Copy out each line of the material below word for word, keeping the same order.

Records:
[Begin]
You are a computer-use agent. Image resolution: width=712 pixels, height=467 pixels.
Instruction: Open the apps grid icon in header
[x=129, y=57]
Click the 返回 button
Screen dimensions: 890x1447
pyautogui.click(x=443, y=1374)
[End]
Answer to the problem:
You are a computer-use agent. Image resolution: width=712 pixels, height=467 pixels.
Instruction: Open the apps grid icon in header
[x=129, y=57]
Click the 返回 button
Screen dimensions: 890x1447
pyautogui.click(x=443, y=1374)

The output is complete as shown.